(Stored entries)
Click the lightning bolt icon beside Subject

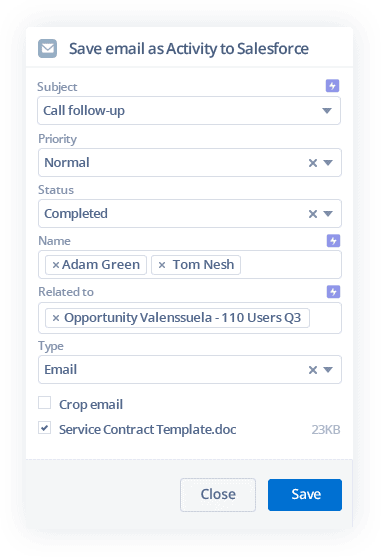pyautogui.click(x=332, y=86)
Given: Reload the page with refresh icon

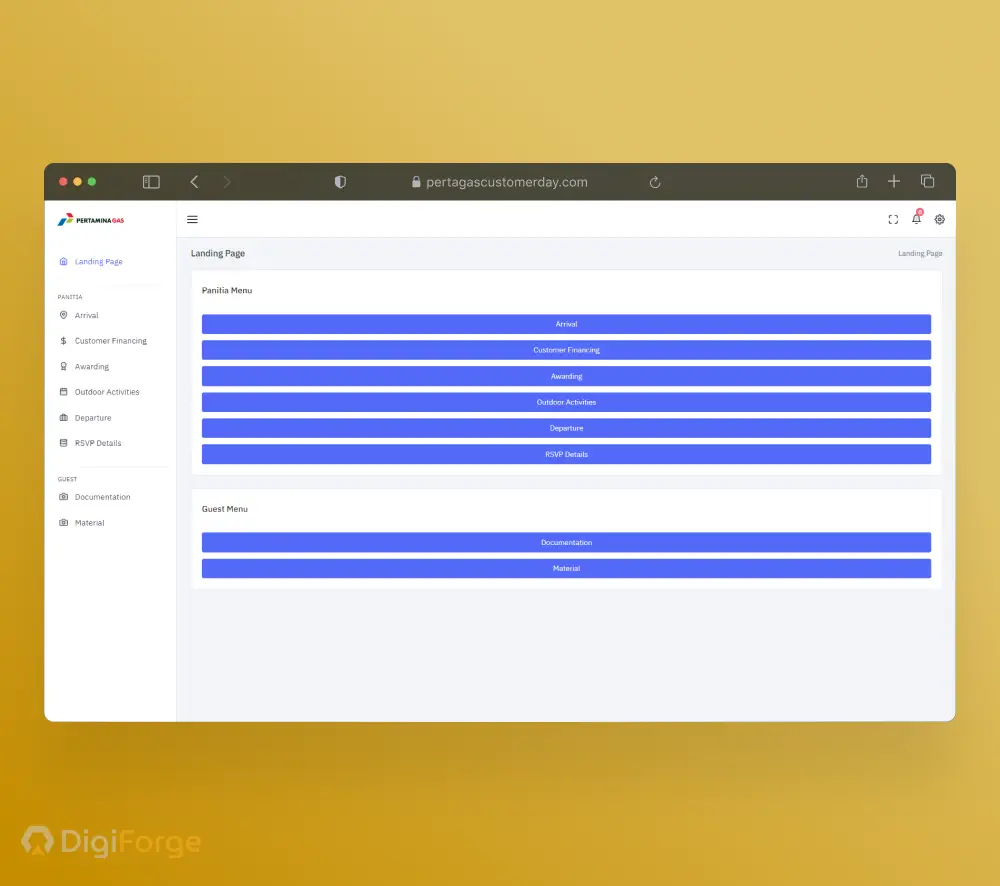Looking at the screenshot, I should pos(655,182).
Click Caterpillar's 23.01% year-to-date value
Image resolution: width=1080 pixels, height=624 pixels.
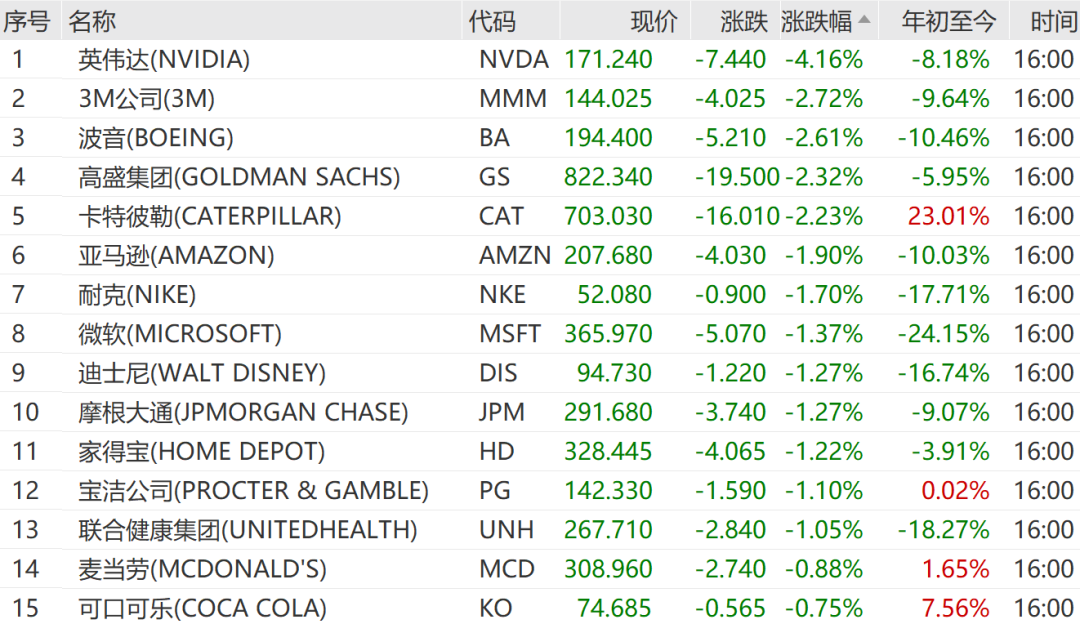tap(950, 216)
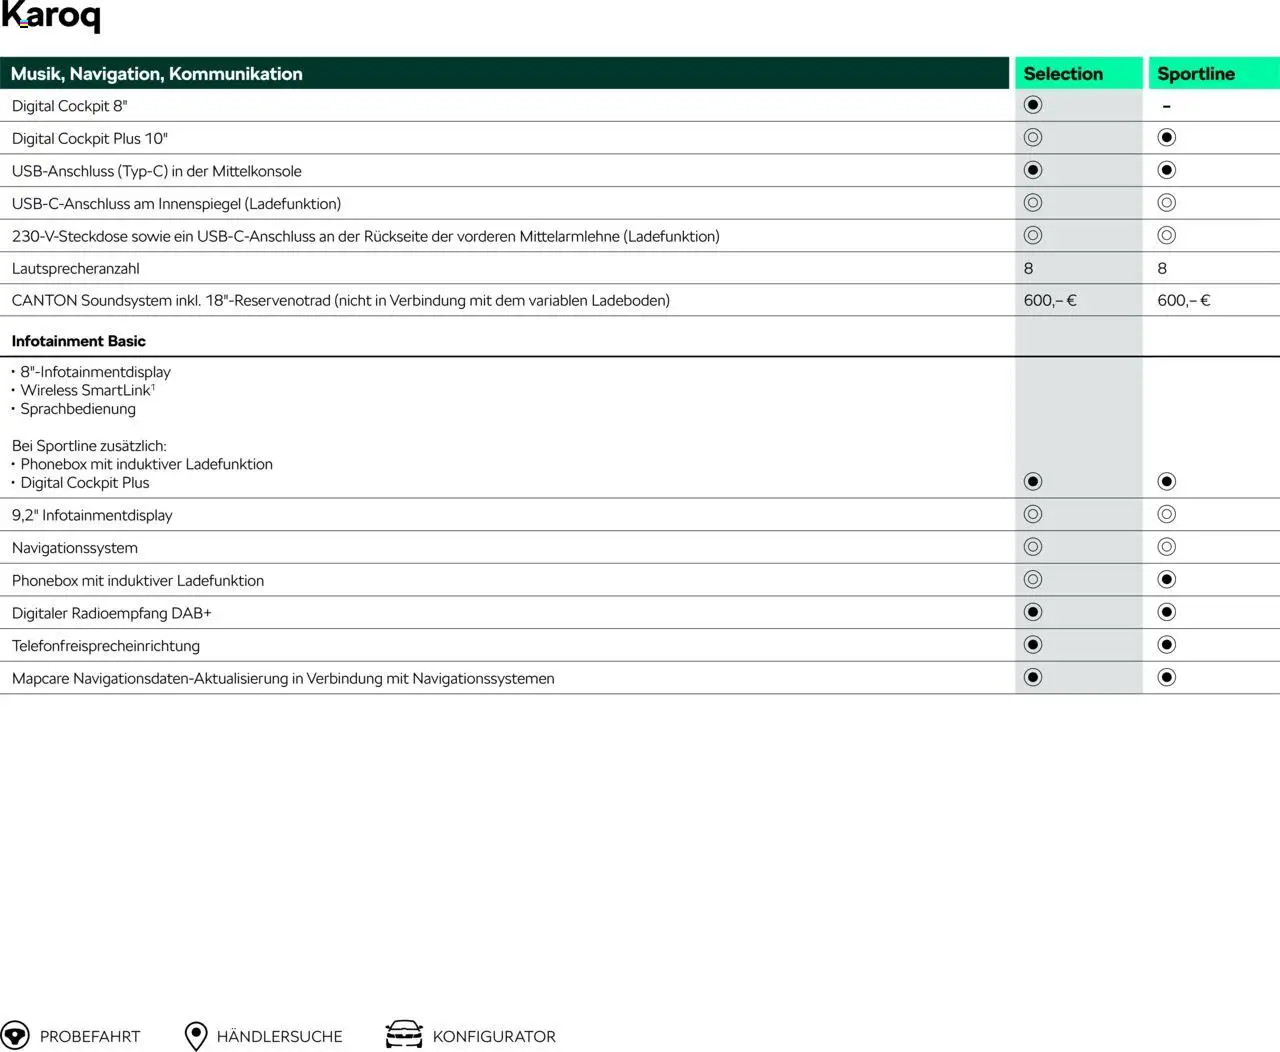Click Selection optional marker for Digital Cockpit Plus 10"
This screenshot has height=1052, width=1280.
1033,138
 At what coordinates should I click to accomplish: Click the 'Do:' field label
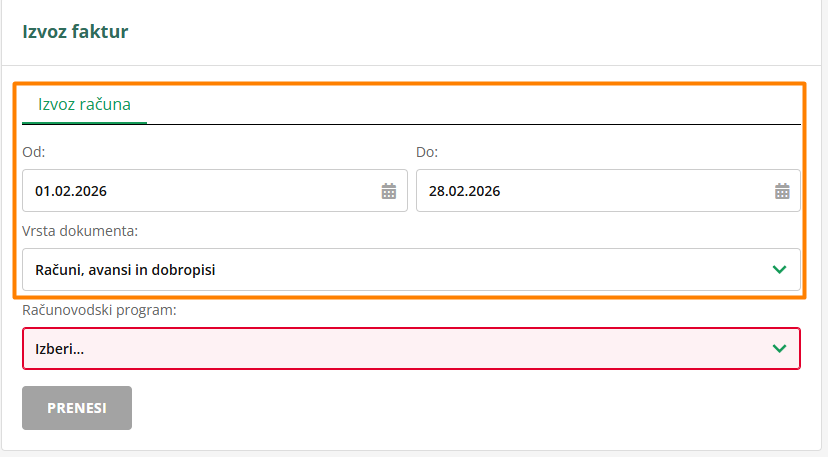[x=427, y=152]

* _What you will do_:
Reproduce the lines above letter for letter. The pictures stay behind.

* _Response area_:
Click the lightning bolt icon beside Subject

pyautogui.click(x=332, y=86)
Given: Reload the page with refresh icon

Looking at the screenshot, I should pos(655,182).
Click Caterpillar's 23.01% year-to-date value
Image resolution: width=1080 pixels, height=624 pixels.
tap(950, 216)
Click Selection optional marker for Digital Cockpit Plus 10"
This screenshot has height=1052, width=1280.
1033,138
 At what coordinates should I click to accomplish: Click the 'Do:' field label
[x=427, y=152]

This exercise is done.